New open-access chapter tackles how public health decisions work with incomplete cause-and-effect knowledge

MISRYOUM newsroom reported that a new open-access chapter is now available from the 2024 Routledge Handbook of Causality and Causal Methods, edited by Federica Russo and Phyllis Illari.
The chapter, titled ‘When Decisions Must Be Based on Partial Causal Knowledge,’ is authored by Fredrik Andersen, Rani Lill Anjum and Elena Rocca. It’s framed around a situation public health teams face all the time, even if people don’t always say it out loud: sometimes you have to decide before you can fully prove the cause-and-effect story.

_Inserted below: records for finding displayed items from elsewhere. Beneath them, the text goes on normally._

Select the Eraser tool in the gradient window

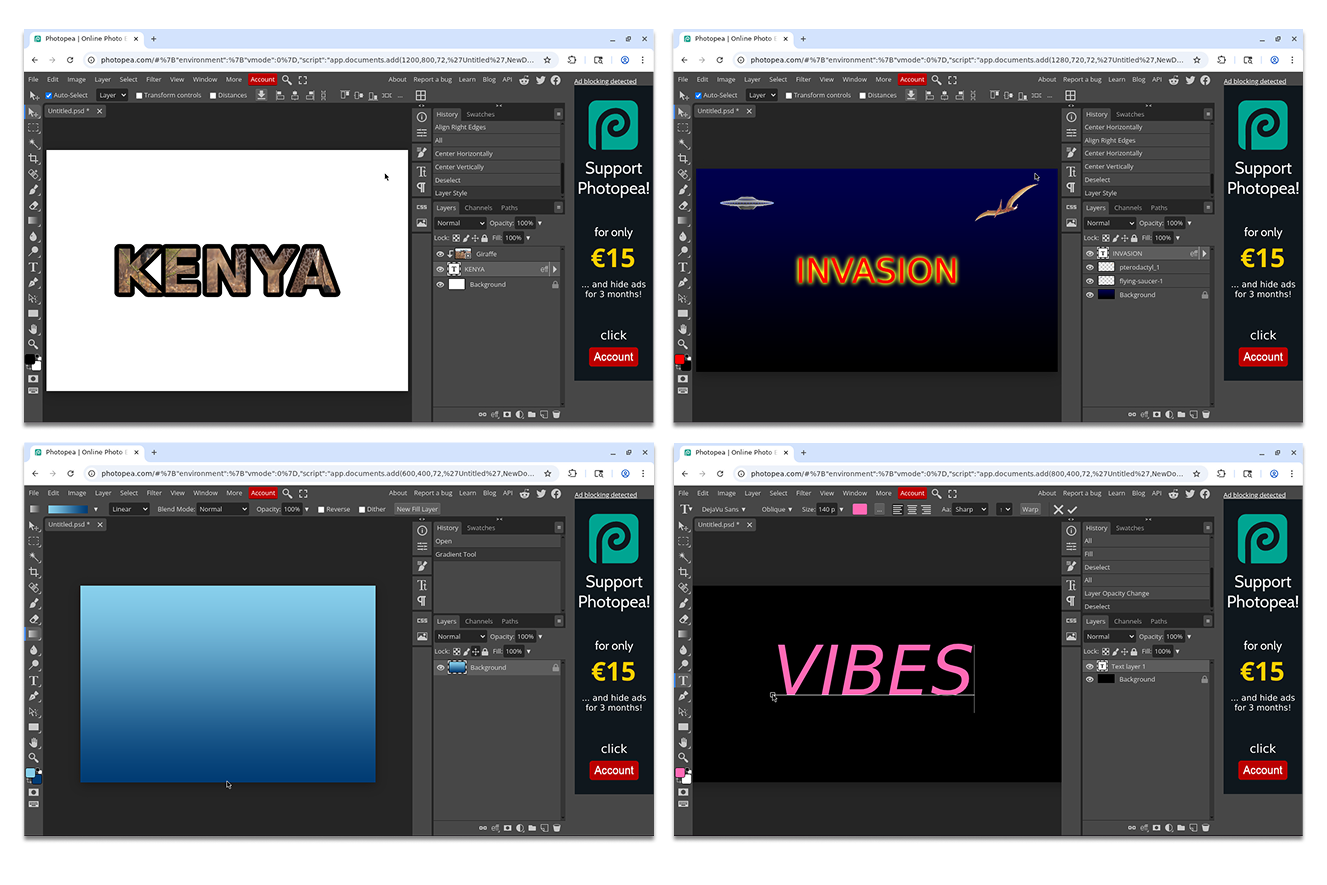[33, 619]
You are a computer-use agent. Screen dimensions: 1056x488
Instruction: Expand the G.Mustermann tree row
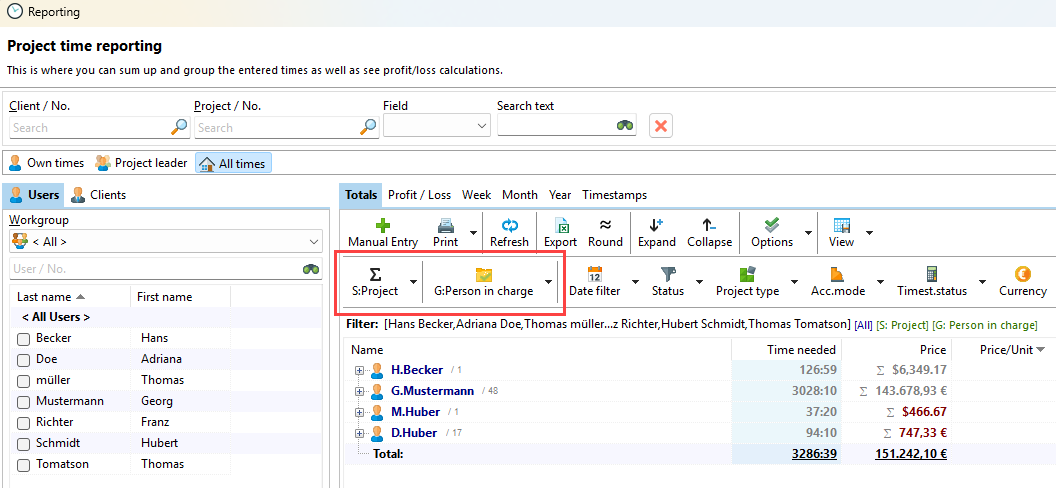(x=360, y=391)
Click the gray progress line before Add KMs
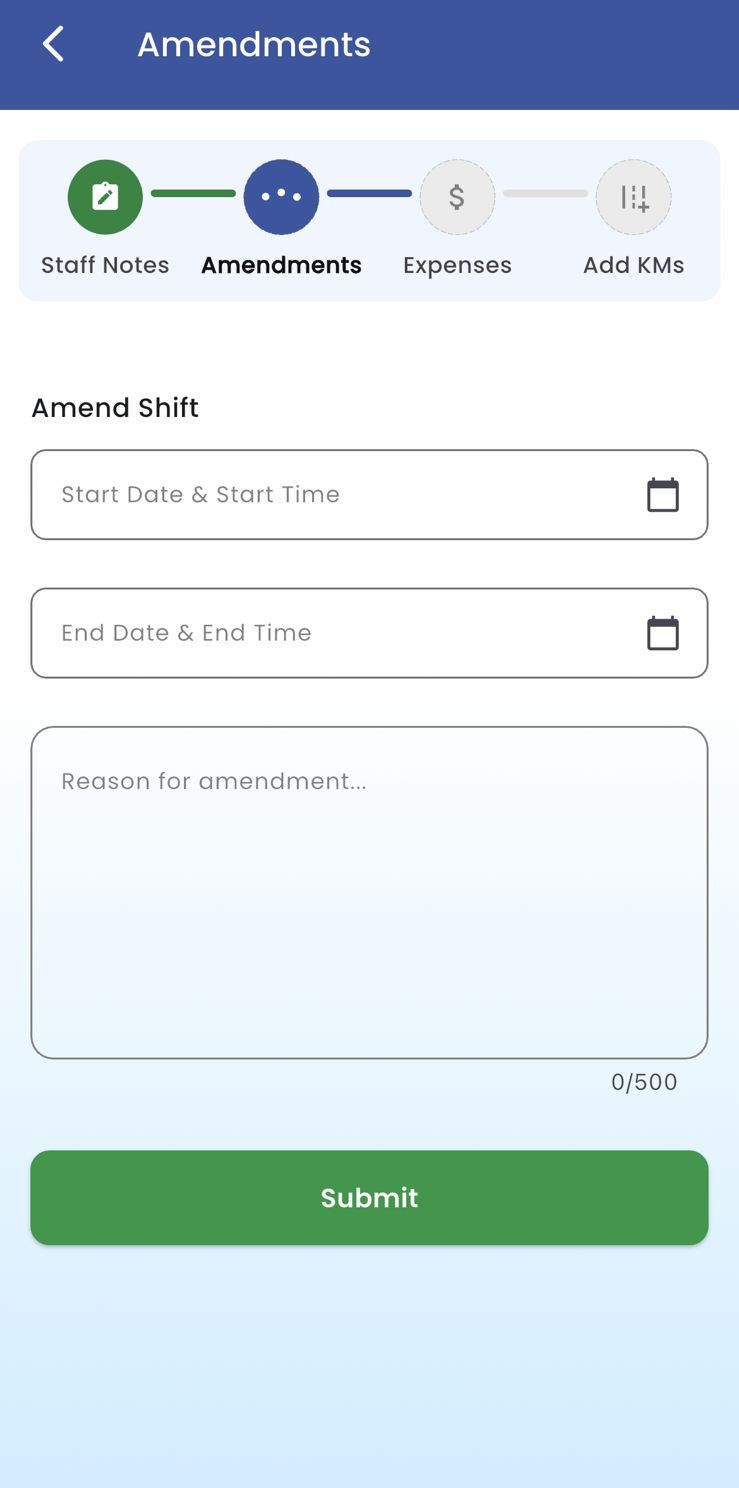This screenshot has width=739, height=1488. [x=545, y=194]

The authors start with a straightforward problem. Public health decisions are needed even if the available knowledge about causes and effects is sometimes incomplete. Then they lay out four scenarios for what “incomplete” can mean in practice. First, the evidential gap might be small—there’s a reasonable amount of causal evidence pointing toward the same causal conclusion.
Second, the chapter considers cases where only limited, isolated causal evidence is available for public scrutiny, and yet decisions might still be necessary despite a big evidential gap. Third, causal knowledge may be incomplete because, within a large body of evidence, different types of evidence point to diverging causal conclusions. And fourth—especially relevant during outbreaks—health emergencies can create incompleteness when producing the necessary evidence through established standards and procedures simply isn’t possible.
For each scenario, Misryoum editorial team stated, the discussion moves beyond evidence alone. The chapter looks at how empirical evidence interacts with philosophical “basic implicit assumptions in science” about causality—what it calls philosophical bias—and, on top of that, ethical considerations. The idea isn’t that ethics and philosophy are an afterthought. Instead, they sit alongside data, influencing how people interpret what the evidence can (and cannot) justify.
There’s a notable emphasis in the last two scenarios. According to Misryoum analysis, when information is fragmented or when evidence can’t be produced quickly enough using normal procedures, identifying and discussing those underlying biases and ethical commitments becomes especially important. The chapter argues that this isn’t just academic hair-splitting; it affects how quickly decisions are made and how confident—maybe even how careful—officials can afford to be.
The chapter ends with a more forward-looking recommendation: cultivating conceptual diversity about causality among scientists and decision makers. Misryoum newsroom reported this is presented as a way to build resilience for health emergencies—essentially, preparing decision systems to handle uncertainty without collapsing into one narrow way of interpreting causation. And you can almost feel the real-world stakes here: in the kind of moment where a lab report is still pending and someone has to decide what to tell the public. It’s not always neat, not always complete. But it can still be thoughtful, if the assumptions and ethics are made visible—maybe even discussed out loud, before the pressure hits.